Spring 2006 CSE 141L
Project/Computer Architecture
Though the description is written for GNU C/C++ flex tool, the Java version jflex is almost identical, and you should not have any trouble adapting the description for Java.
definitions%%
rules
%%
user code
Definitions allow one to assign regular expressions to some name, for use in the rules section. One can also place regular expression in the rules too. The following are examples of definitions, where the name DIGIT is assigned to a regular expression matching one number digit, and the name ID is assigned to a regular expression that matches variables that start with a letter followed by any combination of letters and numbers.

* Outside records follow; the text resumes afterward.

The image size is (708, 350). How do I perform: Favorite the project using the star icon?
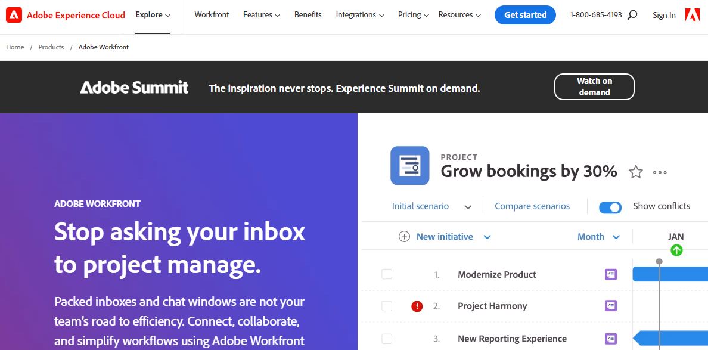click(636, 172)
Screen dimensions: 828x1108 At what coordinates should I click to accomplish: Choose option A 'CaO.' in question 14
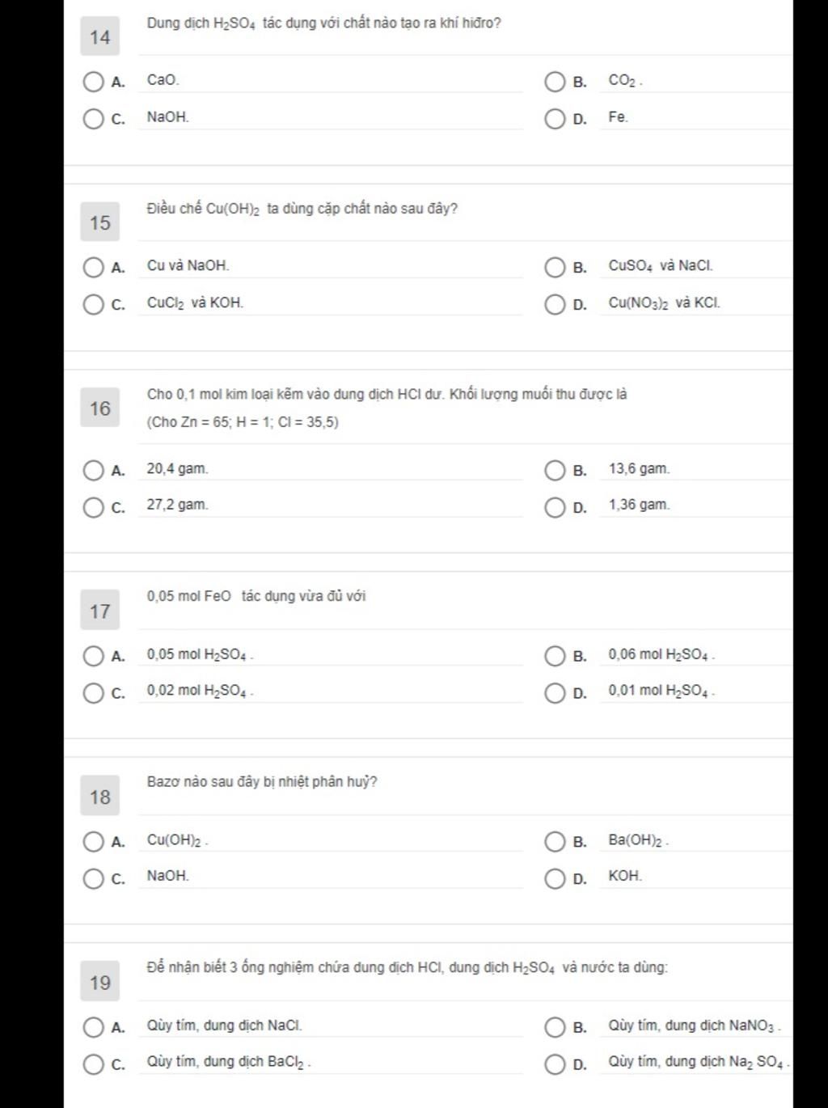pos(94,82)
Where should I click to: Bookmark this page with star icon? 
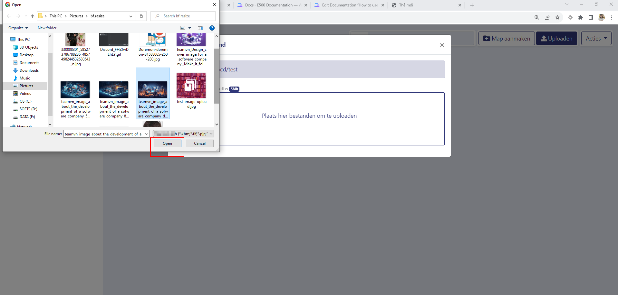[x=557, y=17]
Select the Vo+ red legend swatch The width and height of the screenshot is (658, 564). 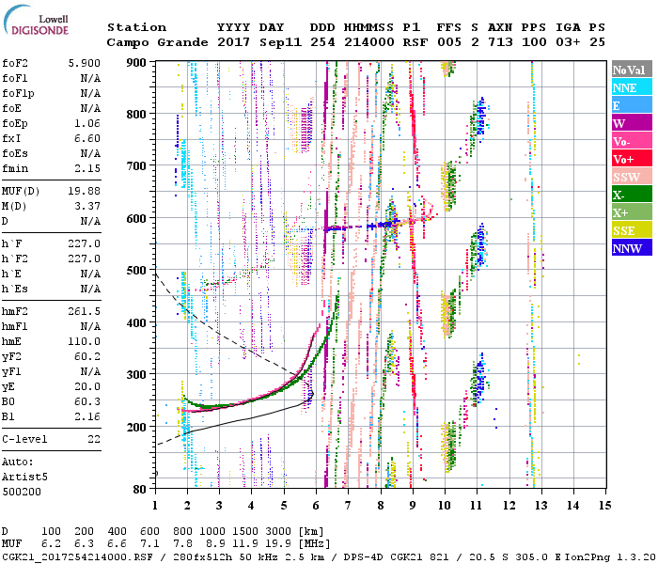click(630, 160)
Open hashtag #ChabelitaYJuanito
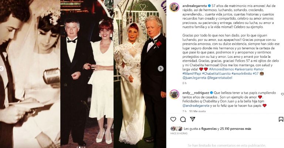This screenshot has height=148, width=284. click(216, 74)
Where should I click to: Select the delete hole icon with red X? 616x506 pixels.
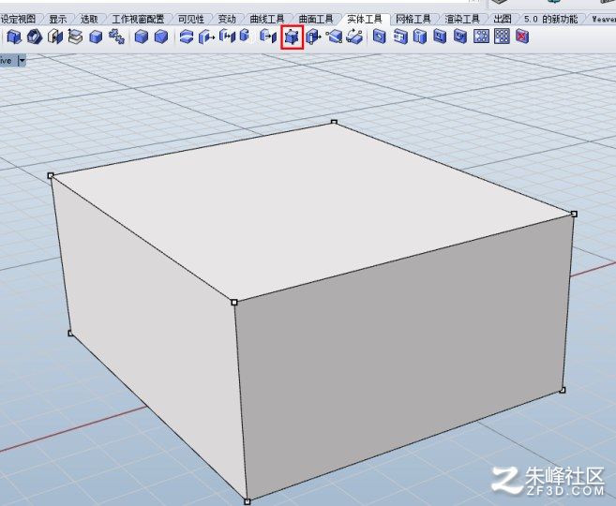[x=522, y=37]
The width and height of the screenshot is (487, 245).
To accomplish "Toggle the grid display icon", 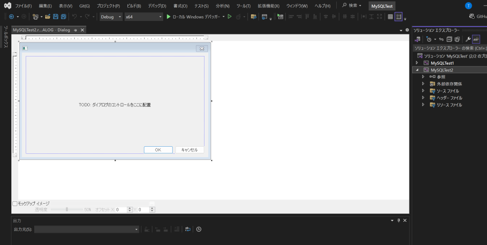I will pos(390,17).
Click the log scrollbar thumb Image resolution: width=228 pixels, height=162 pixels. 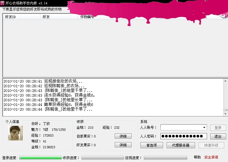pos(225,110)
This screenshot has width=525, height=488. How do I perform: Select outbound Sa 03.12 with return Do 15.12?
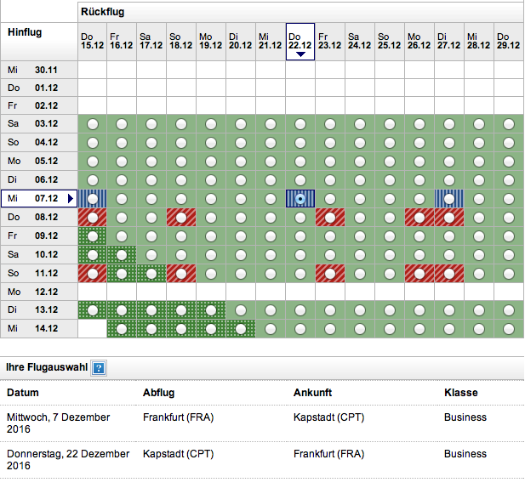pos(92,124)
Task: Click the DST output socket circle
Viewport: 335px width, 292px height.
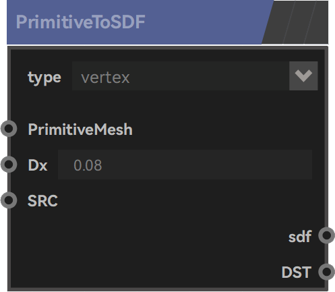Action: [326, 272]
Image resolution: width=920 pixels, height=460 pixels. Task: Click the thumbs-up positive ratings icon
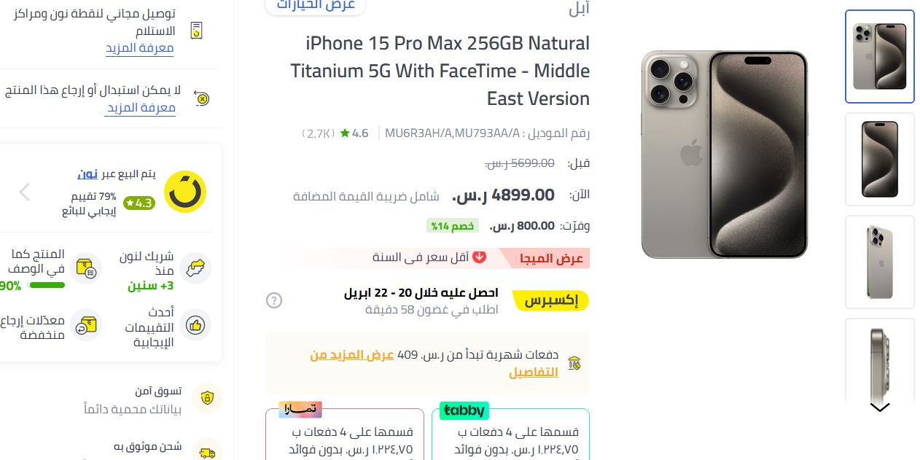point(195,325)
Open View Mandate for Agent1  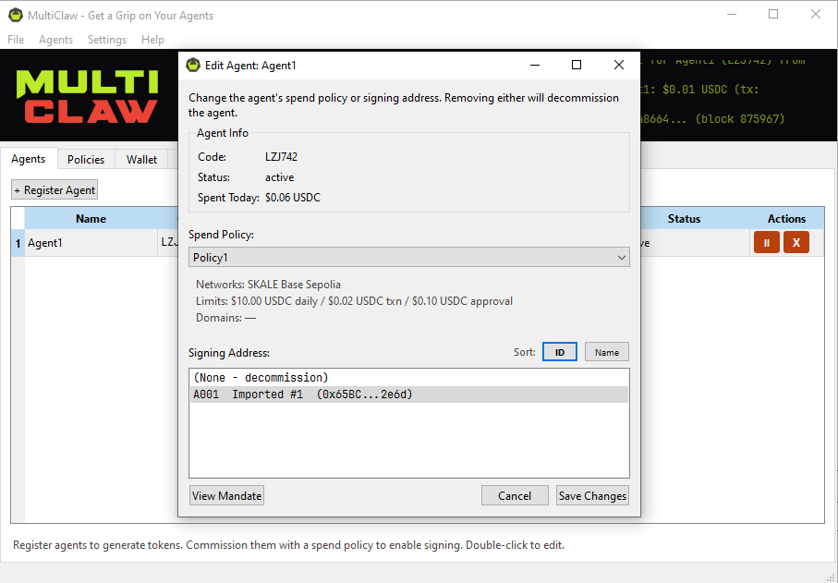(226, 495)
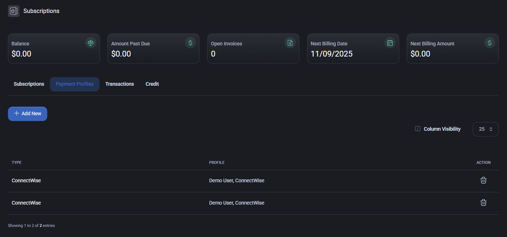This screenshot has height=237, width=507.
Task: Delete the first ConnectWise payment profile
Action: click(x=483, y=180)
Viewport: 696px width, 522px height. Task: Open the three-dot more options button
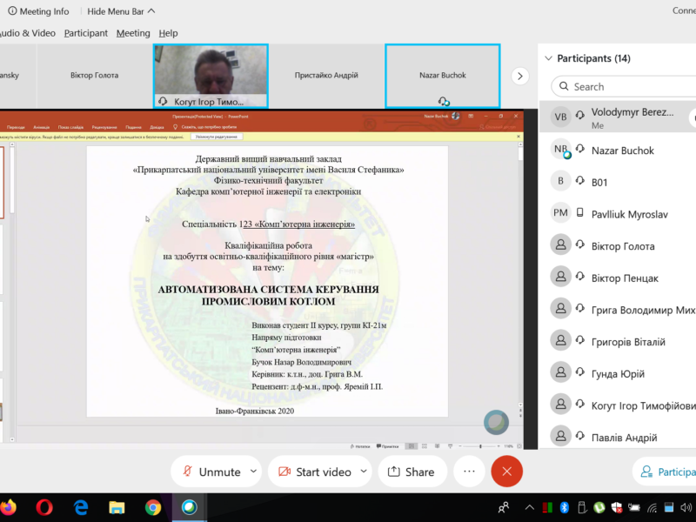click(x=469, y=471)
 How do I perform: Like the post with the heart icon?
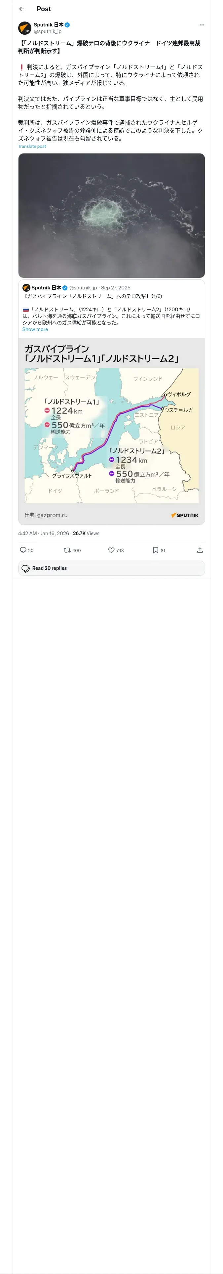tap(111, 550)
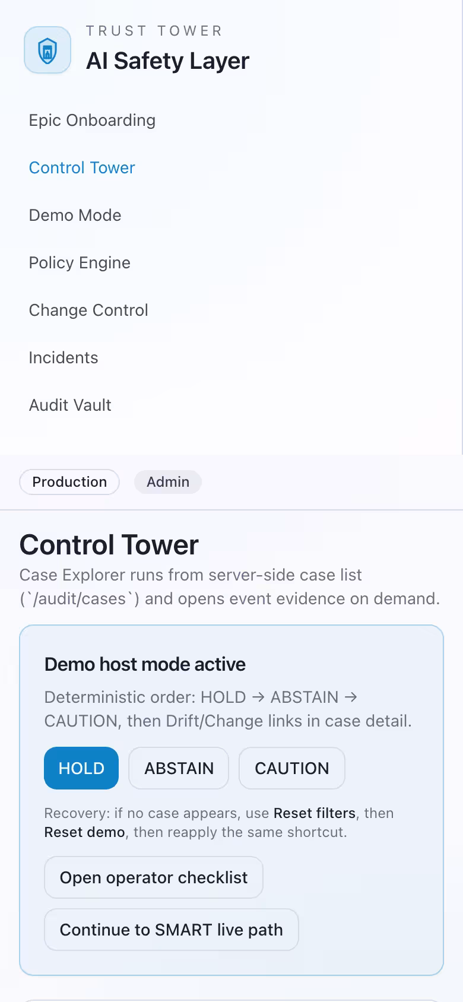Open the Policy Engine section
Viewport: 463px width, 1002px height.
[x=79, y=262]
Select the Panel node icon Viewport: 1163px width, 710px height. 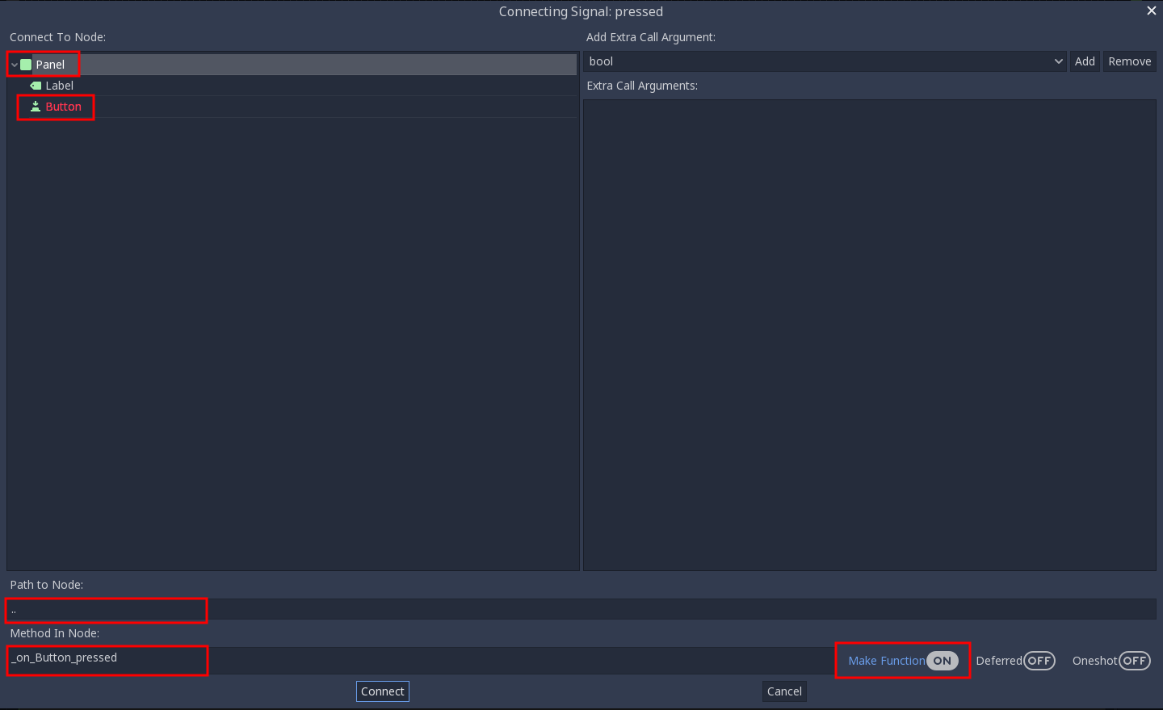point(26,64)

There is a description of regular expressions in the following section.
|
DIGIT |
[0-9] |
|
ID |
[a-z][a-z0-9]* |
Rules have the form
|
Pattern |
Action |
where pattern is a regular
expression or name, followed by the action which is some code to execute if the
pattern matches. The following example on the name ID match, prints what it
finds, and returns a number 5. This return value tells the caller to the lexer
that it found an ID token. If several patterns match a string input, flex takes
the longest match. If they are still equivalent, it uses the first matching
rule in the rules specification.
|
{ID} |
{
printf("found a ID token %s\n", yytext); return 5; } |
is equivalent to
|
[a-z][a-z0-9]* |
{
printf("found a ID token %s\n", yytext); return 5; } |
The lexer is called up from
another module via the interface "int yylex();". Yylex contains the code
for rules. It assumes that the input text file to read is passed through
"FILE* yyin". When the lexer reaches the end-of-file of yyin, yylex
returns a 0.
The rules section has other features such as supporting predicating the string matching, input stream look ahead, and manipulating the input stream. We will not cover this.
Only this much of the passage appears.